ECLI:NL:RBMNE:2020:4879

Rechtbank Midden-Nederland

Datum uitspraak
11 november 2020
Publicatiedatum
11 november 2020
Zaaknummer
16.145633.19 (P)
Instantie
Rechtbank Midden-Nederland
Type
Uitspraak
Rechtsgebied
Strafrecht
Procedures
  • Eerste aanleg - meervoudig
Vindplaatsen
  • Rechtspraak.nl
AI samenvatting door LexboostAutomatisch gegenereerd

Veroordeling voor ontuchtige handelingen met minderjarige en verstrekking van pornografisch materiaal

Op 11 november 2020 heeft de Rechtbank Midden-Nederland uitspraak gedaan in een strafzaak tegen een verdachte die beschuldigd werd van ontuchtige handelingen met een minderjarige, geboren in 2003, en het verstrekken van pornografisch materiaal. De rechtbank heeft vastgesteld dat de verdachte in de periode van 1 januari 2017 tot en met 1 juni 2017 in Lelystad ontuchtige handelingen heeft gepleegd met het slachtoffer, dat toen de leeftijd van zestien jaar nog niet had bereikt. Daarnaast heeft de verdachte meermalen pornografisch materiaal aan het slachtoffer getoond.
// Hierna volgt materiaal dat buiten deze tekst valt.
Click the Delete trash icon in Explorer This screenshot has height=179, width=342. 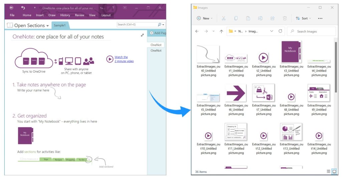[285, 18]
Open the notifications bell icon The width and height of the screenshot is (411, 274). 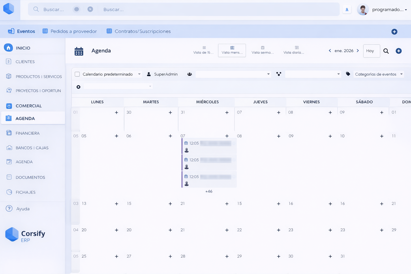[x=347, y=10]
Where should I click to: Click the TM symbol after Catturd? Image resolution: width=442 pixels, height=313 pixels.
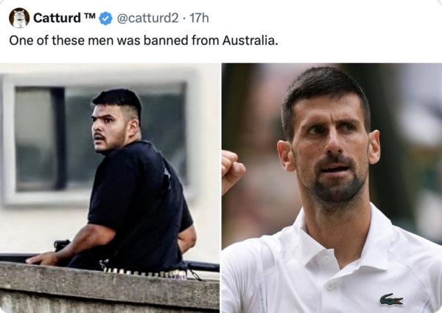pyautogui.click(x=90, y=15)
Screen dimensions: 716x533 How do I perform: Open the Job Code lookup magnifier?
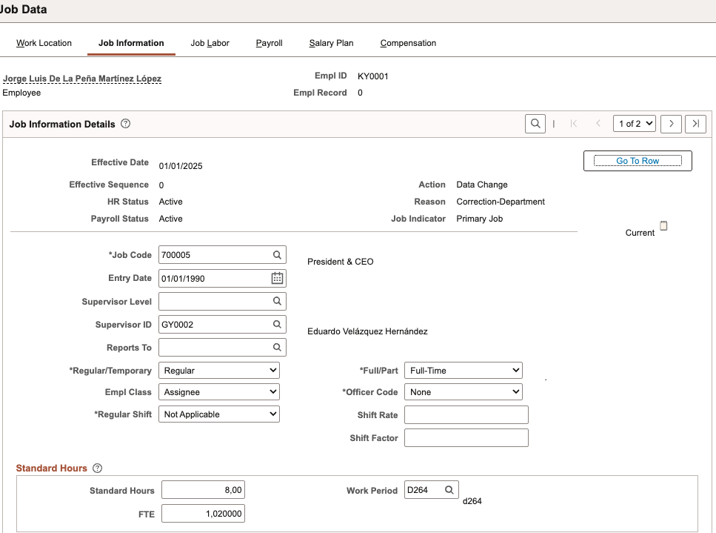277,255
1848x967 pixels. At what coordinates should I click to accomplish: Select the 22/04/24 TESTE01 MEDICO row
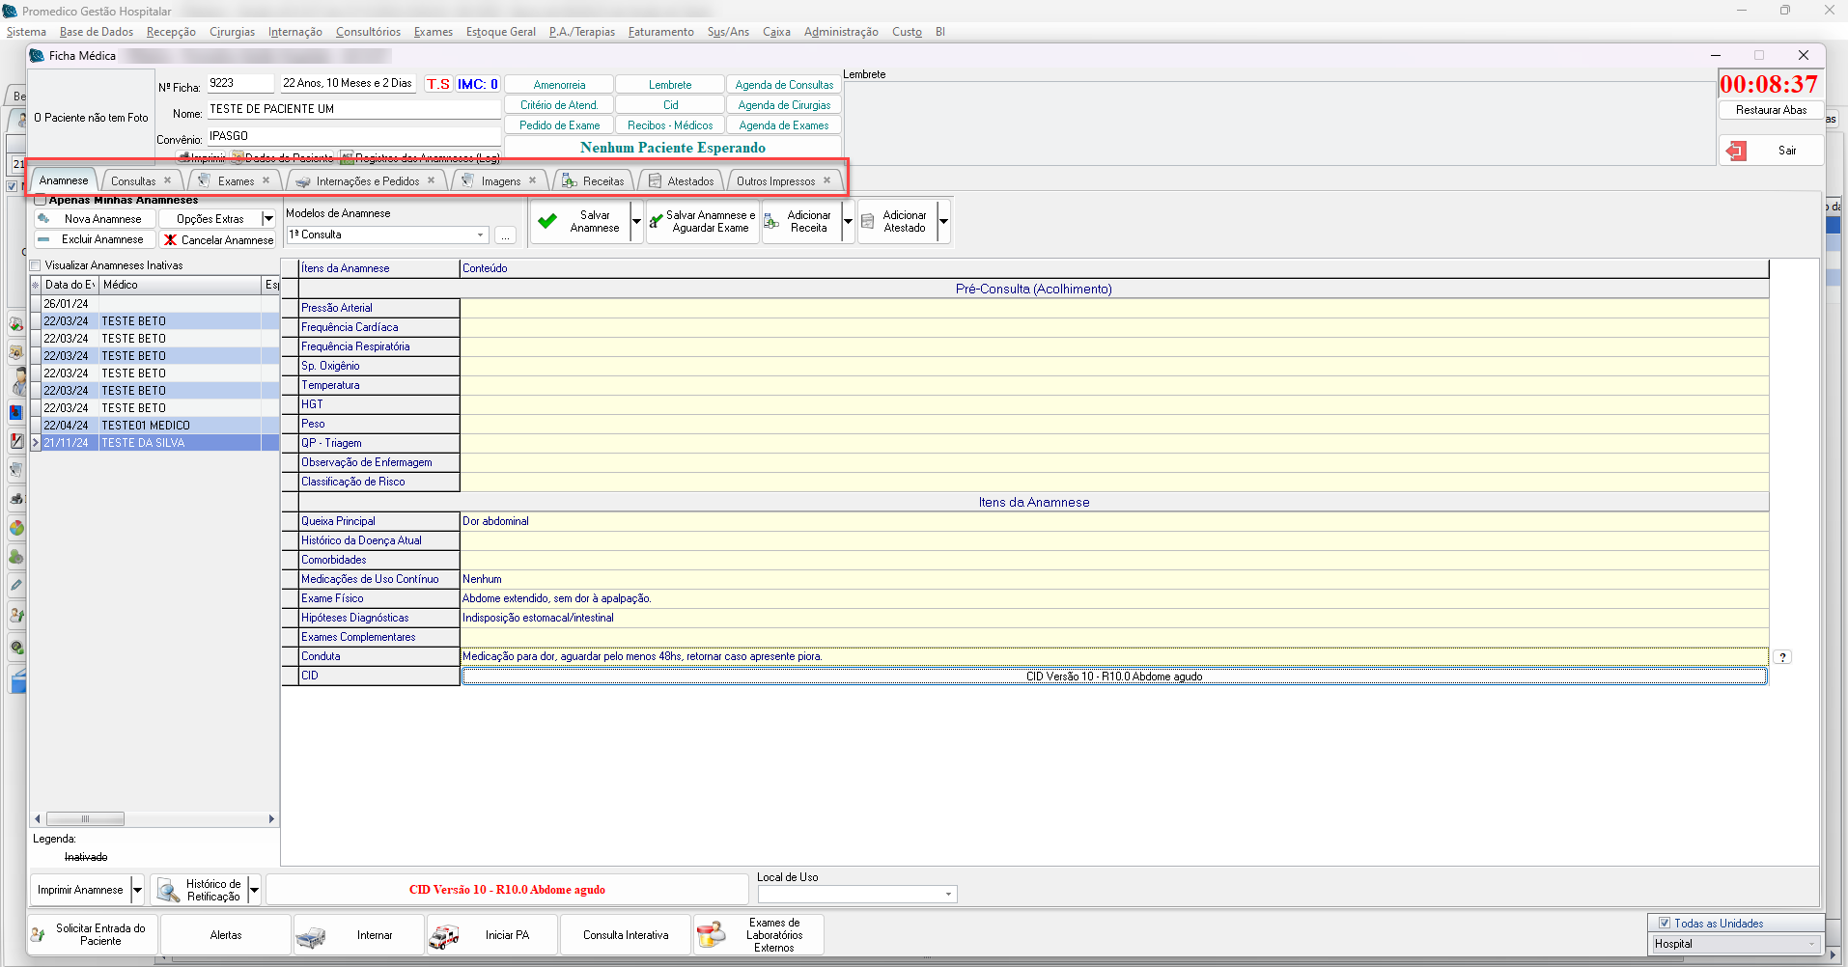click(145, 426)
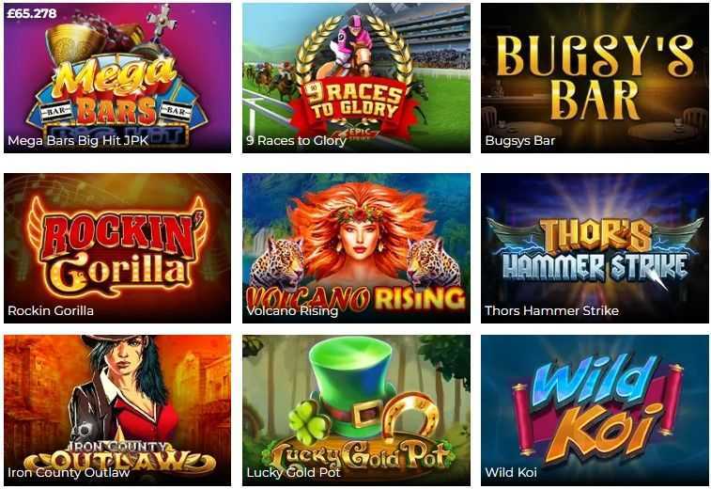
Task: Click the Iron County Outlaw caption
Action: point(69,473)
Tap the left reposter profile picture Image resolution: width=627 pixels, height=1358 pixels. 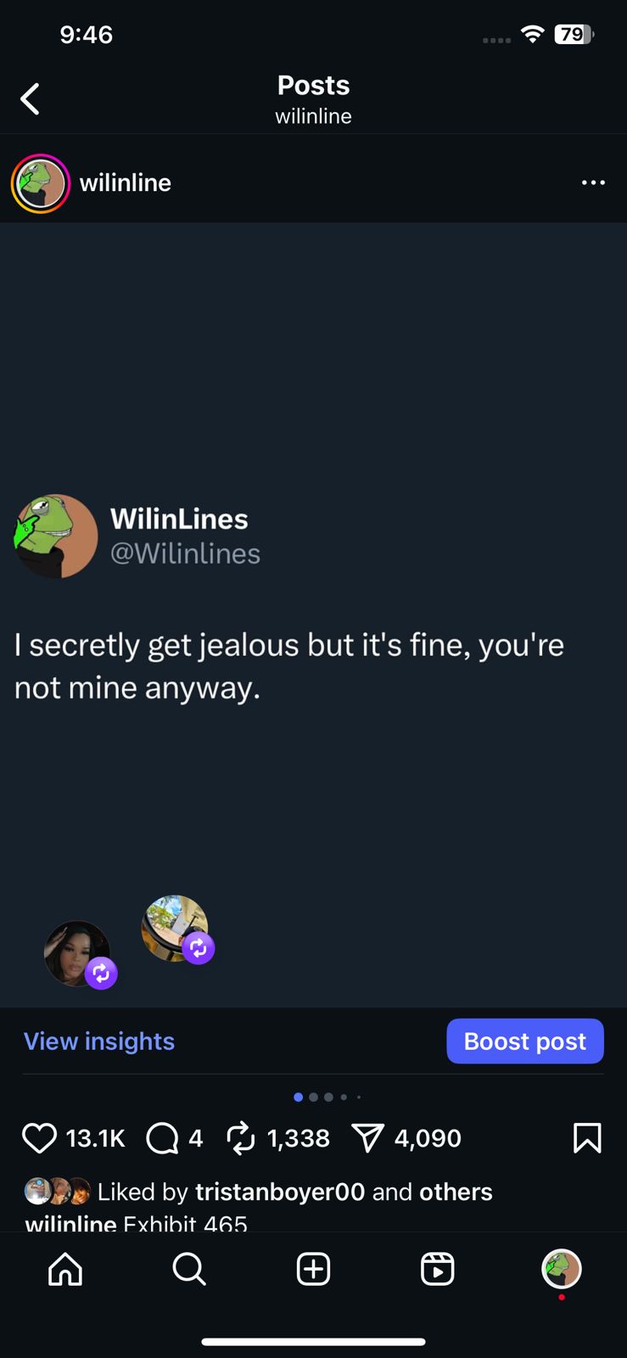(77, 953)
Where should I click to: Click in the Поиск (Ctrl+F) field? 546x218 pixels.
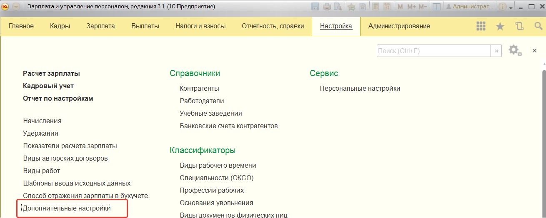tap(433, 51)
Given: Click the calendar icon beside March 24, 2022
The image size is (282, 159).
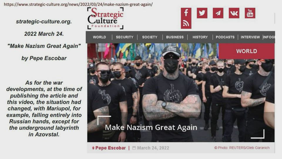Looking at the screenshot, I should pyautogui.click(x=134, y=148).
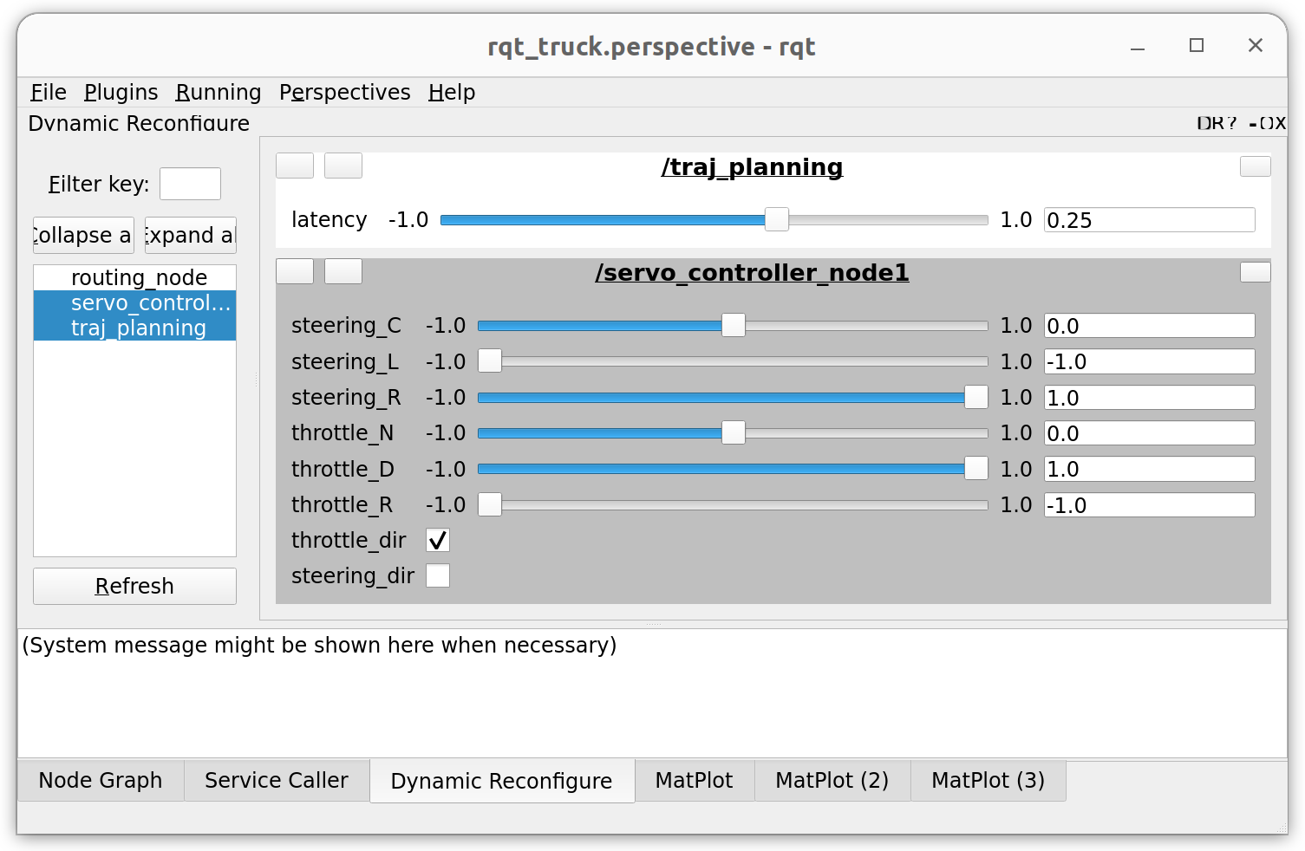Open the Plugins menu
This screenshot has width=1305, height=851.
click(121, 92)
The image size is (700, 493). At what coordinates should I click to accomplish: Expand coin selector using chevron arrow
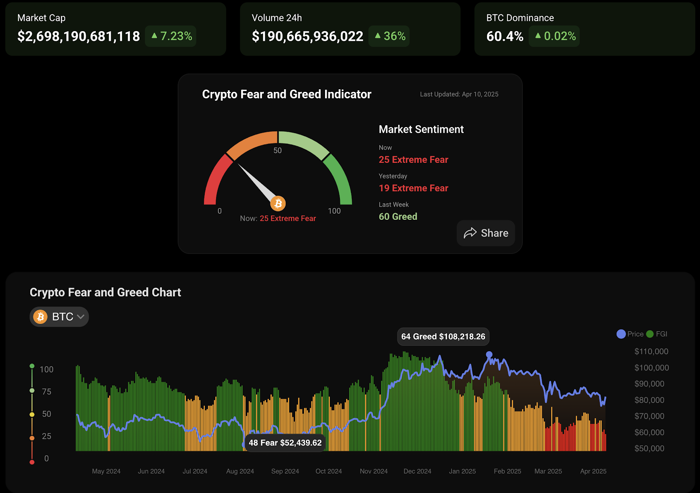tap(81, 317)
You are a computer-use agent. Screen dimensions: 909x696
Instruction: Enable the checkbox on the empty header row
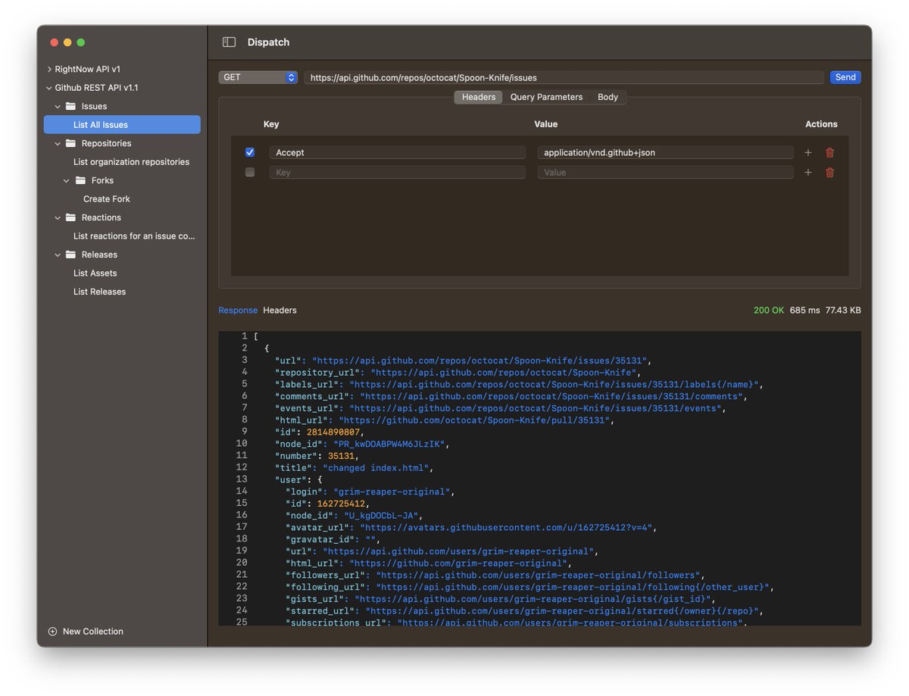pos(250,172)

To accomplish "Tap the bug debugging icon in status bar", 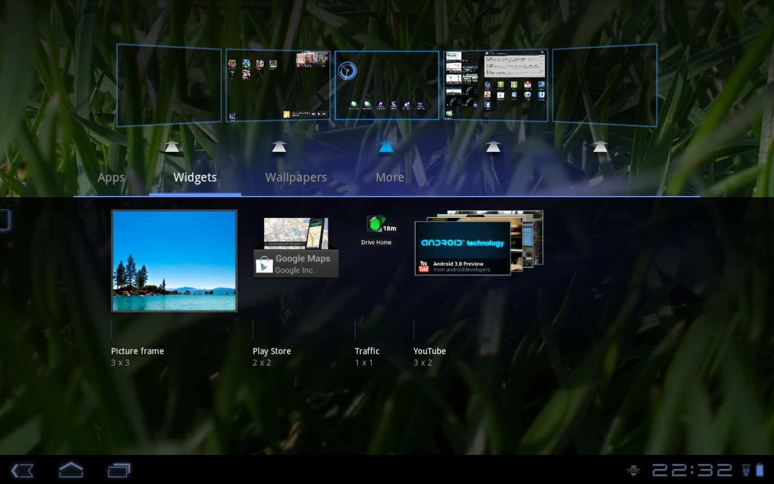I will pos(633,469).
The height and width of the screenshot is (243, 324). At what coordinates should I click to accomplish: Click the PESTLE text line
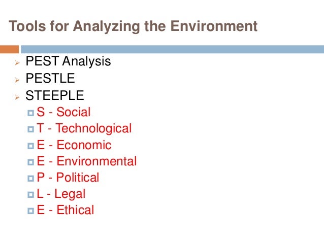pyautogui.click(x=50, y=79)
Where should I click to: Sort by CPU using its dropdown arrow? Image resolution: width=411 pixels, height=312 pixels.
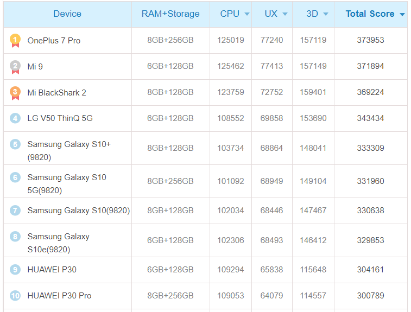[x=247, y=15]
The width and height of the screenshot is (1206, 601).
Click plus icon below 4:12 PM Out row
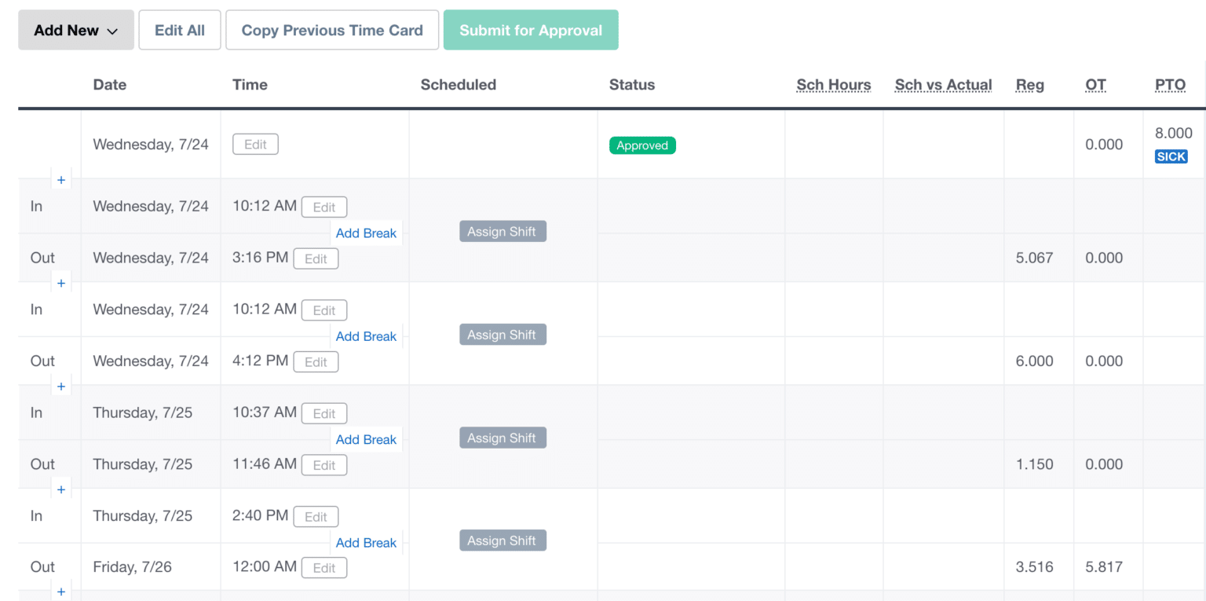click(61, 387)
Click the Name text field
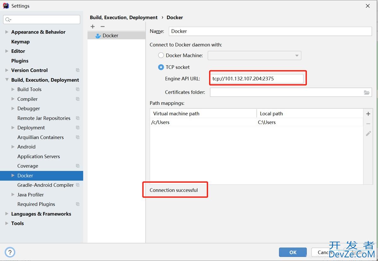 click(270, 31)
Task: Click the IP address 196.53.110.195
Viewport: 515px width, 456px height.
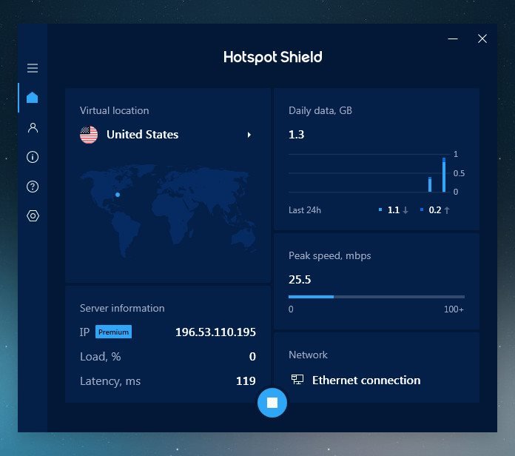Action: point(215,332)
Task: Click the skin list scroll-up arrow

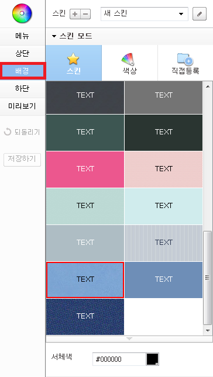Action: pos(208,87)
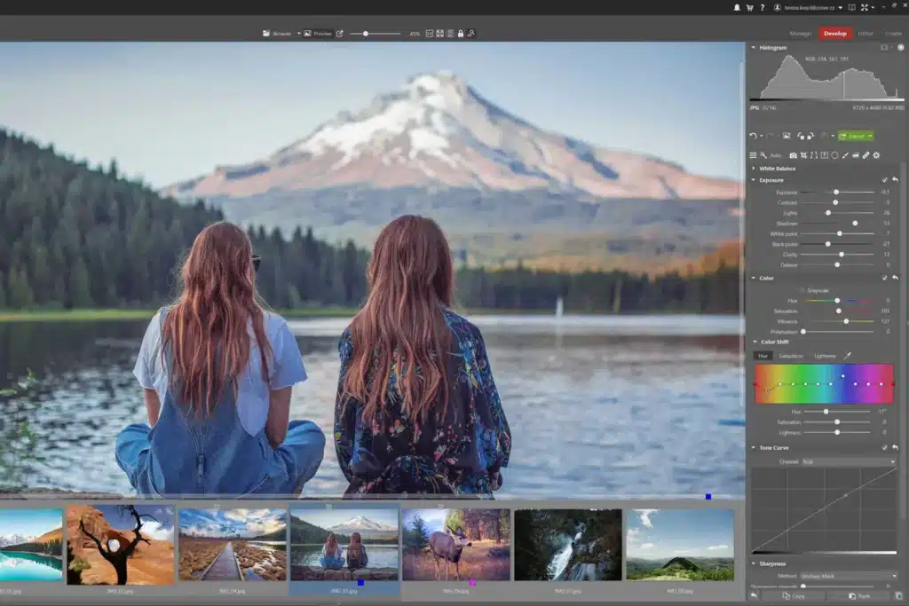909x606 pixels.
Task: Click the Vibrance slider handle
Action: [846, 321]
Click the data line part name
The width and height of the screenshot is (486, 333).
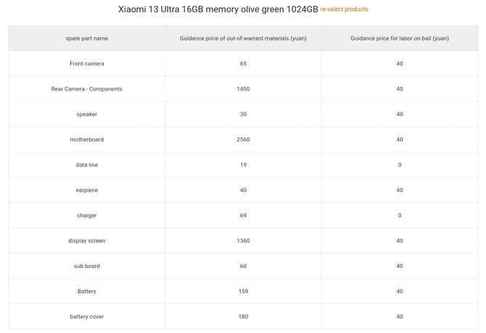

De rechtbank heeft de verdachte veroordeeld tot een gevangenisstraf van vier maanden, waarvan twee maanden voorwaardelijk met een proeftijd van twee jaar en een meldplicht als bijzondere voorwaarde. De rechtbank heeft rekening gehouden met de ernst van de feiten, de omstandigheden waaronder deze zijn gepleegd en de persoonlijke situatie van de verdachte. De officier van justitie had een zwaardere straf geëist, maar de rechtbank oordeelde dat een gedeeltelijk voorwaardelijke straf passend was, gezien het taakstrafverbod dat van toepassing is. De benadeelde partij, het slachtoffer, heeft een schadevergoeding van € 1.000,- toegewezen gekregen, vermeerderd met wettelijke rente, maar de rechtbank heeft de overige vorderingen afgewezen wegens onvoldoende onderbouwing van het causaal verband met de schade.

Uitspraak

RECHTBANK MIDDEN-NEDERLAND

Strafrecht
Zittingsplaats Lelystad
Parketnummer: 16.145633.19 (P)
Vonnis van de meervoudige kamer van 11 november 2020
in de strafzaak tegen
[verdachte],
geboren op [1975] te [geboorteplaats] . IJsselmeerpolder,
wonende aan de [adres] te [woonplaats] .

1.ONDERZOEK TER TERECHTZITTING

Dit vonnis is op tegenspraak gewezen naar aanleiding van het onderzoek op de terechtzitting van 28 oktober 2020.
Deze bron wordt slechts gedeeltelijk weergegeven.